Nonfiction : Entre 1980 et 2010, la France a connu en trente ans une désindustrialisation accélérée, que l’on a réussi à freiner dans la décennie suivante, au moyen notamment de politiques publiques en faveur de la compétitivité. Quelle appréciation porter sur cette période ?

Vincent Vicard : L’emploi industriel en France est en effet passé de près de 5 millions dans les années 1980, à 3,7 millions en 2000 puis autour de 2,8 millions depuis 2010. Si le phénomène de désindustrialisation est commun à l’ensemble des pays riches, la France se caractérise cependant par une désindustrialisation accélérée, plus marquée notamment dans la première décennie des années 2000. La France se place ainsi aujourd’hui en queue de peloton des grands pays quant à la place de l’industrie dans son économie, au côté des États-Unis ou du Royaume-Uni.

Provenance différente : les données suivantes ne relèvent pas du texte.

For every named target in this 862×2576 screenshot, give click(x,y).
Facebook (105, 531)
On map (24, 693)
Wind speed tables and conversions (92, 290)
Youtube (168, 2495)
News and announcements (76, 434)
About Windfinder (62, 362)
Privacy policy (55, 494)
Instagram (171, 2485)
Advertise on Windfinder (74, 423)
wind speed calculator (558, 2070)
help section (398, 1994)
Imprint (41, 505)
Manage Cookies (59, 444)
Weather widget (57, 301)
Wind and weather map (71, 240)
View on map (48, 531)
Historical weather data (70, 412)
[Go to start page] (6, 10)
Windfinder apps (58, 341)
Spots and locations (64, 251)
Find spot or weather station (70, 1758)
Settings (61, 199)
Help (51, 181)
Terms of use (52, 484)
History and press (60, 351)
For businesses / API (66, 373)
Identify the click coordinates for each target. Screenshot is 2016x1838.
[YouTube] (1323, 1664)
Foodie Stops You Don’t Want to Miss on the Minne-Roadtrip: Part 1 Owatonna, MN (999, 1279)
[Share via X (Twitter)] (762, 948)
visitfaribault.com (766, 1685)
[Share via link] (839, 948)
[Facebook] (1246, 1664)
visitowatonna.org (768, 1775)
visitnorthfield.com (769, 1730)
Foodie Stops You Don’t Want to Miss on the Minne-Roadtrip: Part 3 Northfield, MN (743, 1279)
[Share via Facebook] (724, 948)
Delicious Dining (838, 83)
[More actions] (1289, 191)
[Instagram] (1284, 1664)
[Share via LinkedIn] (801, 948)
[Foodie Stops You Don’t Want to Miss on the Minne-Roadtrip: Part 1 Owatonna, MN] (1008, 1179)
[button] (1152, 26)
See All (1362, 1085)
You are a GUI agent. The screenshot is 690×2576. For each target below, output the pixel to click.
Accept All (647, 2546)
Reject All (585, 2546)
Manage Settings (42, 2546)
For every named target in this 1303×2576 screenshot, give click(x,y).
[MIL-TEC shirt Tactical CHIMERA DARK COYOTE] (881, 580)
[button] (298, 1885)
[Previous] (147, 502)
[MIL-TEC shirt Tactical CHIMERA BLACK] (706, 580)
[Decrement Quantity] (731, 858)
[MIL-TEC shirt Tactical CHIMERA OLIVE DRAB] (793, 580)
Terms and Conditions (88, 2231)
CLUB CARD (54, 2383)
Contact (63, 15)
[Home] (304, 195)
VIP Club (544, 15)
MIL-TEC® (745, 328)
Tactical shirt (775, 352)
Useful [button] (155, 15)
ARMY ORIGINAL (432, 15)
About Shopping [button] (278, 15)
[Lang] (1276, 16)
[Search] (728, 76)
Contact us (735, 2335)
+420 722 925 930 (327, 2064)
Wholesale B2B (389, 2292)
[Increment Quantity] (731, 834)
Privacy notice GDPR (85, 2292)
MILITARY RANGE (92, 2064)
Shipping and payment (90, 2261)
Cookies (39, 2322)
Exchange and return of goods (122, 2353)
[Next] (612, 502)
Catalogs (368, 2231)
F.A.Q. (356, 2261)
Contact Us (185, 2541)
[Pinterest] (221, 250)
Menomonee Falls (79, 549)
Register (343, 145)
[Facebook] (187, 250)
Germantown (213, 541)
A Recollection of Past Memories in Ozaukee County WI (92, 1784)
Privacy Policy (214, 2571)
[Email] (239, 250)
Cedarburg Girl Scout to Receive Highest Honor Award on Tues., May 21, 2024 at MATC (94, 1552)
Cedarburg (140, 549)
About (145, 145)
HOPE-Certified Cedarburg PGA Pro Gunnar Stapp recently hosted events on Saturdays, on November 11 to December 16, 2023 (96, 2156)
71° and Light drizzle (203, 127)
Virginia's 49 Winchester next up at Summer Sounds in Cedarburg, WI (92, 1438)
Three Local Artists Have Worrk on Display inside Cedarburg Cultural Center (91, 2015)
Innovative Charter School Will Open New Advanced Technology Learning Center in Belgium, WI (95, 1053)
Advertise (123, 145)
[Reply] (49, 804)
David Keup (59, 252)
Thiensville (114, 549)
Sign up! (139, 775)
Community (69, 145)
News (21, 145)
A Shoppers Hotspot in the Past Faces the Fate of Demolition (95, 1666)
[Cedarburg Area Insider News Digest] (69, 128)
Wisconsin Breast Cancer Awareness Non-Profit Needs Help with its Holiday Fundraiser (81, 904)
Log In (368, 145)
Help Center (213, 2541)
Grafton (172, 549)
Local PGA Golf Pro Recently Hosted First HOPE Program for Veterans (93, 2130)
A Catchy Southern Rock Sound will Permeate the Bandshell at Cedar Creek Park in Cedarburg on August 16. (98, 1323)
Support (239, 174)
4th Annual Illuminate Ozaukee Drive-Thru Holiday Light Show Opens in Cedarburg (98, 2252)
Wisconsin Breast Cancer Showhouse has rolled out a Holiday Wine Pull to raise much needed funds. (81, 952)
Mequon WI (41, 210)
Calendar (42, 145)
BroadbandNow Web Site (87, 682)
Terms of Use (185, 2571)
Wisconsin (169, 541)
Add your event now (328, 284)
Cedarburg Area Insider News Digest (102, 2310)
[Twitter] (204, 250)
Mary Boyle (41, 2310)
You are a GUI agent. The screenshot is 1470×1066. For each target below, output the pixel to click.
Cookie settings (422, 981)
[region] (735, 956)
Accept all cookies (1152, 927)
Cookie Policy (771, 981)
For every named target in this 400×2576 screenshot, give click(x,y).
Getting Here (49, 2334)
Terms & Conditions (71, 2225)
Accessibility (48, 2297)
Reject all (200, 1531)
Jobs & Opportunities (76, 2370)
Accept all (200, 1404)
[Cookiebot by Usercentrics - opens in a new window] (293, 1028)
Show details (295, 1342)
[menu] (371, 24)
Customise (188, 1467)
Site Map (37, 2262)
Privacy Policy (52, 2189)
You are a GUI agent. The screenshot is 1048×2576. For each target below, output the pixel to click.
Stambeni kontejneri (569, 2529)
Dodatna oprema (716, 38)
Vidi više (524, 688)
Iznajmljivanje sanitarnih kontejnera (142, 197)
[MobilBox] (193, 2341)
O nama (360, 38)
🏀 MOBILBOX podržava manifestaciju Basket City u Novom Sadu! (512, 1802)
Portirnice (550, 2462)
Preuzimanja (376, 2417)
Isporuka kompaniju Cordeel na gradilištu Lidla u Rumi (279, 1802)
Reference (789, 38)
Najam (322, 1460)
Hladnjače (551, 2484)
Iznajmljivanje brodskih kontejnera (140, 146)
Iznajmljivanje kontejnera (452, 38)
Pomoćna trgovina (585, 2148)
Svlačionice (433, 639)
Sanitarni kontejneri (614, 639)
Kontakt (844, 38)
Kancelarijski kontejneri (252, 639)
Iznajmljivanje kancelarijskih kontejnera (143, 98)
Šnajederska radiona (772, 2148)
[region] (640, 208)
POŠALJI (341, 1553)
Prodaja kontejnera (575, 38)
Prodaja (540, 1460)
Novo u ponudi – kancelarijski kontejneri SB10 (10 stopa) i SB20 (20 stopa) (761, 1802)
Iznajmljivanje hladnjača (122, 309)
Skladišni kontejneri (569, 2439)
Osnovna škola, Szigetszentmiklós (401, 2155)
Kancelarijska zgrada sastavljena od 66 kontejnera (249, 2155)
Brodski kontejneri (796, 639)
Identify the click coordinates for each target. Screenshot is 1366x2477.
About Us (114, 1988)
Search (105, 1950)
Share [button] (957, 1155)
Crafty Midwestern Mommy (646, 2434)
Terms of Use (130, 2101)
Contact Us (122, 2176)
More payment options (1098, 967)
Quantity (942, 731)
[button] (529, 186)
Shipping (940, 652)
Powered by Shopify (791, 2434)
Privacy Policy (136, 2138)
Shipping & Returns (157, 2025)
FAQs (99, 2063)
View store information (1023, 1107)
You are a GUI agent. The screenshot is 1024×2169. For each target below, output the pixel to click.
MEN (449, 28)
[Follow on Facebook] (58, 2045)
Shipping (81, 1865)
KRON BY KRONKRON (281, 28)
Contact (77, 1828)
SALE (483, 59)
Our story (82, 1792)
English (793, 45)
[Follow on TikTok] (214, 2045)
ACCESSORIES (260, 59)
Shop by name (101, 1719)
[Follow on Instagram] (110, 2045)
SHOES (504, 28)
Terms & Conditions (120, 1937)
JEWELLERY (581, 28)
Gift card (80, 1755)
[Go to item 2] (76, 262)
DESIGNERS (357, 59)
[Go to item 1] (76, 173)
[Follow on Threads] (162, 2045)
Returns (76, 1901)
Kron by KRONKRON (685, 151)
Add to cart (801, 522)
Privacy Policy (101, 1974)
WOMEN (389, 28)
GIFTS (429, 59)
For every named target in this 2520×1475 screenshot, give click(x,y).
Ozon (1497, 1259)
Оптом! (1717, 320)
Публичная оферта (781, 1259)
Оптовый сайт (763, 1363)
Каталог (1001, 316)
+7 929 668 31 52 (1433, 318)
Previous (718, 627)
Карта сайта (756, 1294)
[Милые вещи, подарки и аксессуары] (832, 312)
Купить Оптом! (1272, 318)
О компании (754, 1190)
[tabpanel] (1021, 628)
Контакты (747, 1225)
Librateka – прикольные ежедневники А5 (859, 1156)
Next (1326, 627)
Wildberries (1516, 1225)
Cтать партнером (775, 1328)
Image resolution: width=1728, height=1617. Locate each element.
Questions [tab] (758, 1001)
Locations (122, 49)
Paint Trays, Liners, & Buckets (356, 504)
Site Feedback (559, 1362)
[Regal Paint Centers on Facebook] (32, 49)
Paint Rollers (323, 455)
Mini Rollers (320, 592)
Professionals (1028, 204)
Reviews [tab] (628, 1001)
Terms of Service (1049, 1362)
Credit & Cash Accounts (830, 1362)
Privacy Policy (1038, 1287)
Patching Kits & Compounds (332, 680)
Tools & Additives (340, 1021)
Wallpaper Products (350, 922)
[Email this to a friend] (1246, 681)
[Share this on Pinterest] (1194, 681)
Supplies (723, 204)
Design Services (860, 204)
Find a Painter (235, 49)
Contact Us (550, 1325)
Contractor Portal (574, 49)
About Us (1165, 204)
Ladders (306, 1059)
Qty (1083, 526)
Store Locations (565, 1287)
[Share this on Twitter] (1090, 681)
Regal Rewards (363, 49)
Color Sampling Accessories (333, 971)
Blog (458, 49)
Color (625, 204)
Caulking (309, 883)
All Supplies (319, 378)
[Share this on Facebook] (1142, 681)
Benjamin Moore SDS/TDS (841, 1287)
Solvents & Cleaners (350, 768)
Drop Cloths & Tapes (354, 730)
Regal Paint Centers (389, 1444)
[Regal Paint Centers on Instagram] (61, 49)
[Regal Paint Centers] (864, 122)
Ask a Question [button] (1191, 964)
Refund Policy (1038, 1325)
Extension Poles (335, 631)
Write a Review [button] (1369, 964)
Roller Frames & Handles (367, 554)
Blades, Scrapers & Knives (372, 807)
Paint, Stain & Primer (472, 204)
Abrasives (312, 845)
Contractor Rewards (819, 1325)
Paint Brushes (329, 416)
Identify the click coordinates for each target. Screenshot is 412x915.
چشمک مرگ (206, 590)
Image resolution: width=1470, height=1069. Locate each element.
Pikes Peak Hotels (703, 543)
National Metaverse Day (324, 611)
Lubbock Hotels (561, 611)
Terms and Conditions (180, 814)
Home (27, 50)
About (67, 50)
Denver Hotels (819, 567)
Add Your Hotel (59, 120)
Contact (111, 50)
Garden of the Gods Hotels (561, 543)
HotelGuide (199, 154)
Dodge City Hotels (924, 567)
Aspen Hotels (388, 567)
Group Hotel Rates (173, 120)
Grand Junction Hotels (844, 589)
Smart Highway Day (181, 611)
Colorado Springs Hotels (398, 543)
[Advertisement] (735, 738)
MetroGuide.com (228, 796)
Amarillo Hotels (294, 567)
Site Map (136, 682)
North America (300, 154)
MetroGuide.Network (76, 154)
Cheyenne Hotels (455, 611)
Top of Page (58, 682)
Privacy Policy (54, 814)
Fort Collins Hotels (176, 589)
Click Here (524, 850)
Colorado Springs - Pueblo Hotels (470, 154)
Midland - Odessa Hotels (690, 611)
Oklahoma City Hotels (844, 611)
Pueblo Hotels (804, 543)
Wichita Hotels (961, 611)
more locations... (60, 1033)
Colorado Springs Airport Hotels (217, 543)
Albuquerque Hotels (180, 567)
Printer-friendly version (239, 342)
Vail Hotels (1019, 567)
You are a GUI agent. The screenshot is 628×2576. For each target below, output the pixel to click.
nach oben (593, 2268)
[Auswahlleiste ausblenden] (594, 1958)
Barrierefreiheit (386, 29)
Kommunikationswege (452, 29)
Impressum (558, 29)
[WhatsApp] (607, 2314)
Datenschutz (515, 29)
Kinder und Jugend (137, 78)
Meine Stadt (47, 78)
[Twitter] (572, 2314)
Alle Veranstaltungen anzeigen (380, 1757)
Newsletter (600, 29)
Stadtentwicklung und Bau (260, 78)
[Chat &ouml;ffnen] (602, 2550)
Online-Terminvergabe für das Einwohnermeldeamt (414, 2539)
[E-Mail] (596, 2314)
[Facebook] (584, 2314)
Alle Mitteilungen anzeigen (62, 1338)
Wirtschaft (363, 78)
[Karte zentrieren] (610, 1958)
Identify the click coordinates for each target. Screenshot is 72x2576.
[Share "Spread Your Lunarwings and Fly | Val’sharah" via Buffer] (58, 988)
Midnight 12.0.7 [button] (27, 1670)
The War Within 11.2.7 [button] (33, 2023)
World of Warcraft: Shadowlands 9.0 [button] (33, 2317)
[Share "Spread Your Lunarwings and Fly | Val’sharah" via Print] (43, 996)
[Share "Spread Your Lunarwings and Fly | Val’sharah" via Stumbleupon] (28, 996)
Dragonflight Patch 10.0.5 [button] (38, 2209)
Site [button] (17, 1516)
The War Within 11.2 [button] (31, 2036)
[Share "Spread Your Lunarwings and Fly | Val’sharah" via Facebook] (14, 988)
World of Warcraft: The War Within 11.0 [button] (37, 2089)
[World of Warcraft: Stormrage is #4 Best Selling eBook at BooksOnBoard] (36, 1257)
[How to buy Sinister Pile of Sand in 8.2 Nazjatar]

Si les causes de la trajectoire française ne sont pas totalement élucidées, on sait néanmoins que les questions de coût du travail ne suffisent pas à expliquer la divergence avec nos grands voisins européens. Des facteurs plus structurels ont surement joué, comme les stratégies des grandes multinationales françaises ou la croyance partagée des bienfaits d’une économie sans usine, spécialisée dans les services aux entreprises à haute valeur ajoutée.

C’est pourtant essentiellement sur la réduction des coûts de production que les politiques publiques mises en place depuis un peu plus d’une décennie se sont concentrées. On peut ainsi citer le crédit d'impôt pour la compétitivité et l'emploi, le pacte de responsabilité, la baisse de l’impôt sur les sociétés ou plus récemment la baisse des impôts de production, pour des montants qui se chiffrent à près de 60 milliards d’euros par an pour le budget de l’État. Si la part de l’industrie dans l’économie française s’est clairement stabilisée ces dernières années — et certains indicateurs comme le nombre d’usines créées semblent mieux orientés récemment —, on reste loin d’un phénomène de réindustrialisation malgré les dépenses engagées.

À partir du milieu des années 2000, la France est l’un des rares pays au sein de l’UE à afficher un déficit commercial des biens, alors que l’UE dans son ensemble est nettement excédentaire. Comment faut-il le comprendre ?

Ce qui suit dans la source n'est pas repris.